In de VS is de prevalentie van urolithiasis hoger bij de mannen in vergelijking met de vrouwen. Ratio man/vrouw = 3.1: 1. Dit geldt ook voor de onderzoekspopulatie in de periode juni 2012 tot en met mei 2013, ratio man/vrouw = 1.6:1.
In Nederland komt urolithiasis tweemaal zo vaak voor bij mannen dan vrouwen (ratio man/vrouw = 2:1). Volgens de verkregen ratio berekend uit de data, verzameld tijdens ons onderzoek, liggen we dichterbij de Nederlandse ratio.
Volgens de literatuur komt BPH/LUTS het meest voor bij mannen boven 65 jaar. Volgens de gevonden resultaten komt BPH/LUTS in het AZP het meest voor in de leeftijdscategorie 61-80 jaar.
Doordat dit onderzoek niet eerder is gedaan in Suriname is er geen data beschikbaar om te kunnen vergelijken of de incidentie van de verschillende aandoeningen is toegenomen of afgenomen. Verder kunnen we geen uitspraak doen over een toename of afname van het aantal nieuwe patiënten per jaar.
Tabel 3Het aantal patiënten per leeftijdscategorie is veel meer bij de overige aandoeningen in vergelijking met de meest gestelde diagnosen die we opgesomd hebben in tabel 3. Dit komt omdat we bij ons onderzoek 89 verschillende diagnosen hebben genoteerd over de gehele studiepopulatie waarvan wij de 10 meest gestelde diagnosen hebben vermeld in tabel 3. In totaal zijn er 79 diagnosen onder 1 groep geplaatst. Doordat bepaalde diagnosen helemaal niet of heel weinig in een bepaalde leeftijdscategorie voorkomen, ontstaat er een grotere hoeveelheid patiënten bij de groep ‘Overige aandoeningen’.
1)Het is belangrijk dat er een bepaald systeem wordt geïntroduceerd binnen het ziekenhuis, waarbij men duidelijk noteert tot welke etnische groep een specifieke patiënt zich rekent. Dit systeem zou het best werken als het geïncorporeerd wordt bij het begin van intrede van de patiënt, dus bij de balie-assistenten.
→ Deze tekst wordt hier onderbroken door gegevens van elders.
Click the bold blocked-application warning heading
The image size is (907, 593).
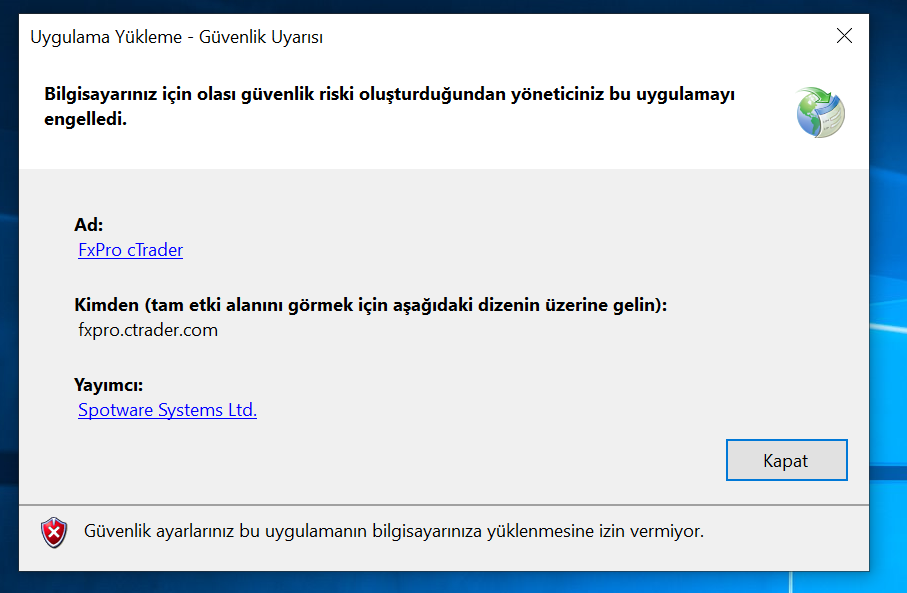coord(389,106)
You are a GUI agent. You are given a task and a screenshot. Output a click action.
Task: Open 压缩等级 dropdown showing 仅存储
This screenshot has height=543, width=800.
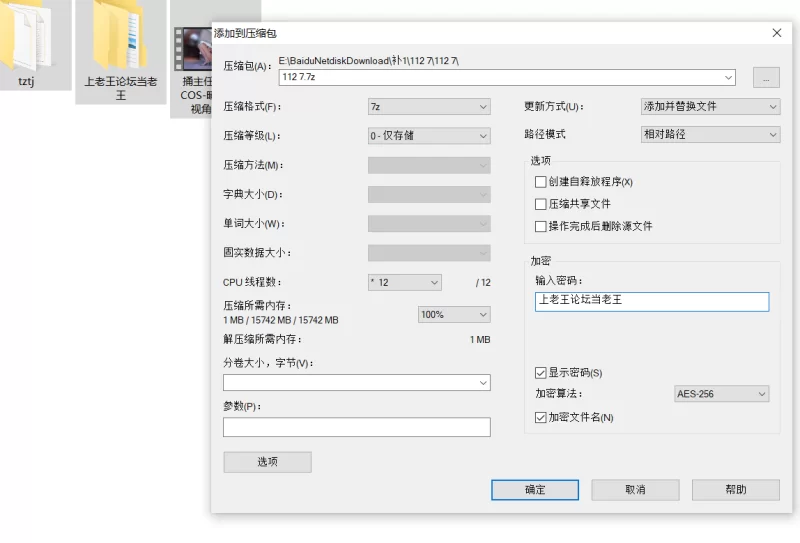click(x=429, y=135)
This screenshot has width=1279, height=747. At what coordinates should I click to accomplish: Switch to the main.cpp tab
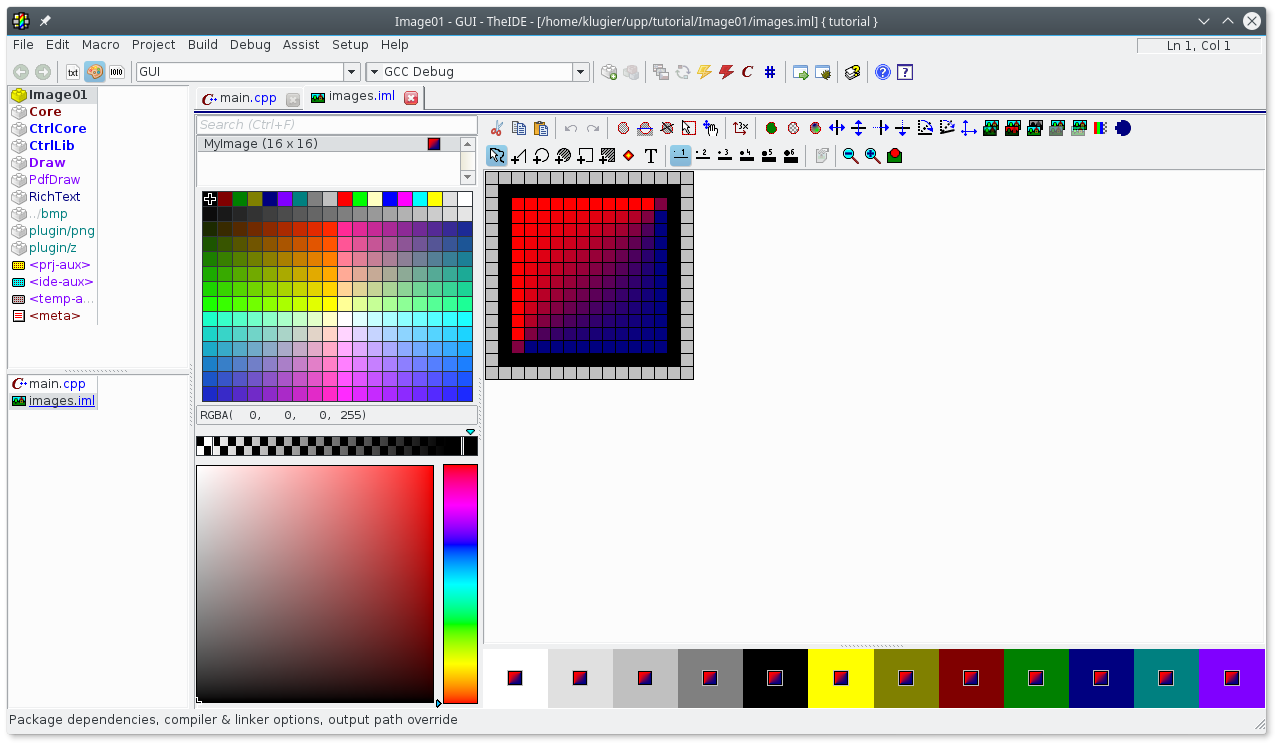247,98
Die zouden het expliciet kunnen vragen en noteren op de patiënten dossiers. Hierdoor wordt het mogelijk gemaakt om bij een vervolgonderzoek de juiste etniciteit op een betrouwbaardere wijze mee te nemen in de analyse.
2)Ook het digitaliseren van data zou een positieve impact kunnen hebben op vervolg onderzoekingen. Het wordt dus een stuk makkelijker om data te verzamelen, resultaten te verkrijgen en conclusies te trekken. Daarnaast zou het kunnen zorgen voor een beter overzicht van het patiëntenbestand. Het neemt dus minder ruimte in beslag en de informatie van de statussen is makkelijker op te lichten.
3) Tenslotte wordt aangehaald dat uit ons onderzoek gebleken is dat over het algemeen urolithiasis de meest gestelde diagnose is, ook binnen de leeftijdscategorie 41-60 jaar. Naar aanleiding hiervan zou er dus een onderzoek gedaan kunnen worden, waarbij er gelet wordt op de factoren die een rol kunnen spelen bij het ontwikkelen van urolithiasis. Hierbij kan er gelet worden op aspecten zoals het dieet, de leefomstandigheden, voorgeschiedenis, familiaire geschiedenis of andere aandoeningen die een stimulerend effect hebben op steentjesvorming in de urinewegen.
4) Om een uitspraak te doen over een toename of afname van het aantal patiënten per jaar die de poli Urologie binnentreden kan men elk jaar het aantal nieuwe patiënten uit het register van de poli noteren en vergelijken.